The tourists who cluster around this plaque eagerly snapping photos on their phones would probably be disappointed however to learn that the plaque commemorates something that never actually happened. And although the beer may taste pleasant, its name is something of a misnomer.
This isn’t just because Francis Crick had no recollection of actually having burst into the pub and declaring to anyone in earshot that he and Watson had ‘found the secret of life’ as some accounts later claimed had happened. Rather it’s because although Watson and Crick discovered its now famous double-helical structure, the honour for the discovery of DNA itself goes to Friedrich Miescher.

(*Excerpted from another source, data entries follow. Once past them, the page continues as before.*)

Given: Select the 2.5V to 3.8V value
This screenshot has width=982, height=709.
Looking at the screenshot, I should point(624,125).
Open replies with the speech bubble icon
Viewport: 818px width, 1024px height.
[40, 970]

Almost a century before Watson and Crick, Miescher had been working in the freezing cold former kitchen of Tübingen Castle that had now been converted into laboratories for the University, where he was carrying out investigations into the chemical composition of white blood cells. His source of material for this work, while providing white blood cells in ample supply, was far from savoury. Taking regular deliveries of discarded surgical bandages from a local hospital, Miescher scraped off the pus that oozed from them to harvest a rich supply of cells.
What Miescher found in the cells isolated from that pus would go on to transform our understanding of life. For when Miescher analysed their composition he detected the presence of a substance with chemical properties that distinguished it from other biochemical material such as proteins. As this previously unknown material was localised to the nucleus of the cell, Miescher gave it the name ‘Nuclein’ but today we know it by the more familiar name of deoxyribonucleic acid, or DNA.
Along with Watson & Crick’s Nature paper of April 1953, Gregor Mendel’s work on pea hybrids and Charles Darwin’s ‘On the Origin of Species’, Miescher’s work, finally published in 1871, is a landmark in biology. But until now it has never been fully translated from the German in which it was originally written into English. Now, thanks to Cambridge University Press, Dr. Neeraja Sankaran and I are delighted to present, via the British Journal for the History of Science, what we believe to be the first complete translation of this milestone.